-- start of RECORDS PROVIDED --

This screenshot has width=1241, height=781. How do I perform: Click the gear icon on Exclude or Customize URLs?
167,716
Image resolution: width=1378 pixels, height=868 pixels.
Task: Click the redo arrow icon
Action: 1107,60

-- end of RECORDS PROVIDED --

## OBJECTIVE
Please copy every item above line for line, with no changes.

## RESULT FOR THIS EXERCISE
This screenshot has width=1241, height=781. How do I perform: Click the gear icon on Exclude or Customize URLs?
167,716
Image resolution: width=1378 pixels, height=868 pixels.
Task: Click the redo arrow icon
Action: 1107,60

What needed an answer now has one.